» GOAL OF THE EXERCISE
From the line containing "Bluest Muse (40, 200)" to the final line of the entries, every line is to be reproduced exactly; no other line belongs in the output.

» PROVIDED RECORDS
====

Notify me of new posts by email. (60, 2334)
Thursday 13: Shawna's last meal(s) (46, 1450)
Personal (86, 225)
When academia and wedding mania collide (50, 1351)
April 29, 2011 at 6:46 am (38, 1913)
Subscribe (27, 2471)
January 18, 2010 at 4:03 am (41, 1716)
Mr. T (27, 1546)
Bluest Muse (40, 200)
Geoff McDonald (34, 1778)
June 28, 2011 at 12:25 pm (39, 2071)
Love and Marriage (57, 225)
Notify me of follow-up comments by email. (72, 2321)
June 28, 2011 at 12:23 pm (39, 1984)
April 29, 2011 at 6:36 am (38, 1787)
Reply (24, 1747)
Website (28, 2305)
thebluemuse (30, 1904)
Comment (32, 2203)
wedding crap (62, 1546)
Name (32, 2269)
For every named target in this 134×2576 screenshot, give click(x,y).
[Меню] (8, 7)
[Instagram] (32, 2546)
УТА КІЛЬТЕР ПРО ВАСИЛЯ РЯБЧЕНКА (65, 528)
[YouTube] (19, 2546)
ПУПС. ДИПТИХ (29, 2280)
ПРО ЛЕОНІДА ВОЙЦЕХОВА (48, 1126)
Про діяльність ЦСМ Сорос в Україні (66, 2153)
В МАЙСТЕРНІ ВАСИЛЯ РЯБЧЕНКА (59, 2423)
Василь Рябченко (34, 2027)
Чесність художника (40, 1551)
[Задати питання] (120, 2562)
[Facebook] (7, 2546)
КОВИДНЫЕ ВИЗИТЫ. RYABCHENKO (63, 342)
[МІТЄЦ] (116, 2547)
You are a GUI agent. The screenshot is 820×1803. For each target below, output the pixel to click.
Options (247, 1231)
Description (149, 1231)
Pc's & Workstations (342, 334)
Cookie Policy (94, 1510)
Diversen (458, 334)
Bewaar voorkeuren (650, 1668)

====

» ANSWER SECTION
Bluest Muse (40, 200)
Geoff McDonald (34, 1778)
June 28, 2011 at 12:25 pm (39, 2071)
Love and Marriage (57, 225)
Notify me of follow-up comments by email. (72, 2321)
June 28, 2011 at 12:23 pm (39, 1984)
April 29, 2011 at 6:36 am (38, 1787)
Reply (24, 1747)
Website (28, 2305)
thebluemuse (30, 1904)
Comment (32, 2203)
wedding crap (62, 1546)
Name (32, 2269)
For every named target in this 134×2576 screenshot, give click(x,y).
[Меню] (8, 7)
[Instagram] (32, 2546)
УТА КІЛЬТЕР ПРО ВАСИЛЯ РЯБЧЕНКА (65, 528)
[YouTube] (19, 2546)
ПУПС. ДИПТИХ (29, 2280)
ПРО ЛЕОНІДА ВОЙЦЕХОВА (48, 1126)
Про діяльність ЦСМ Сорос в Україні (66, 2153)
В МАЙСТЕРНІ ВАСИЛЯ РЯБЧЕНКА (59, 2423)
Василь Рябченко (34, 2027)
Чесність художника (40, 1551)
[Задати питання] (120, 2562)
[Facebook] (7, 2546)
КОВИДНЫЕ ВИЗИТЫ. RYABCHENKO (63, 342)
[МІТЄЦ] (116, 2547)
You are a GUI agent. The screenshot is 820×1803. For each target below, output the pixel to click.
Options (247, 1231)
Description (149, 1231)
Pc's & Workstations (342, 334)
Cookie Policy (94, 1510)
Diversen (458, 334)
Bewaar voorkeuren (650, 1668)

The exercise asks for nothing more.